On Wednesday, the Minnesota Supreme Court unanimously rejected former University of Minnesota student Amanda Tatro's claim that the university violated her First Amendment rights when it took disciplinary action against her for making threatening and inappropriate Facebook comments, according to The Chronicle of Higher Education. Tatro, a mortuary science student, received a failing grade after posting a Facebook comment in which she said she "played" with a cadaver in a laboratory class and wished to stab someone with an embalming tool. The court's decision stated that Tatro's conduct violated academic program rules based on established professional behavior standards. The court also ruled that the decision was not a broad legal standard, according to The Chronicle. Tatro and free-speech advocacy groups expressed concerns that the Minnesota Court of Appeals' decision to favor the university in its ruling in July 2011 would set a precedent allowing universities to limit students' free speech.

University of Virginia's vice rector Mark Kington and prominent computer science professor William Wulf resigned on Tuesday following the abrupt removal of the university's president Teresa Sullivan on June 10, The New York Times reported. Wulf said he resigned because of his disapproval of university management and expected further faculty resignations. Some faculty members said the increasing turnover on the school's Board of Visitors could pressure officials to reinstate Sullivan as president, according to The Times. The Board named Carl Zeithaml, dean of the McIntire School of Commerce, interim president on Tuesday. Sullivan will take a year's sabbatical when she steps down as president on Aug. 15 and will receive a base salary of $485,000 and $50,000 for staff and office support. She will have the option of staying at the university as a tenured sociology professor at the beginning of the 2013-2014 academic year, The Times reported.

→ **Given information**:
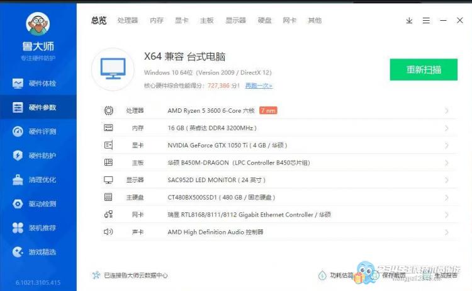Open the 硬盘 tab

coord(264,21)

→ **Task instructions**:
1. Render this sentence from the university news briefs above into Spanish: "The Board named Carl Zeithaml, dean of the McIntire School of Commerce, interim president on Tuesday."
2. Carry the university news briefs forward from their last sentence, keeping the same reporting style.

→ **Answers to the exercise**:
1. La Junta nombró a Carl Zeithaml, decano de la McIntire School of Commerce, presidente interino el martes.

2.
Members of the Standing Rock tribe in Sioux County expressed indecisive views on North Dakota residents' decision to remove their flagship university's Fighting Sioux nickname, according to the Associated Press. Residents of Sioux County, 84 percent of whom are Native Americans, voted 184-159 to retire the University of North Dakota's nickname and logo of a Native American head on June 12. Those who voted only represented 8 percent of county residents, indicating a lack of interest in the name, according to the AP. The debate about the school mascot, which divided the state for decades, intensified seven years ago when the NCAA placed UND on a list of schools with Native American nicknames that were considered "hostile and abusive."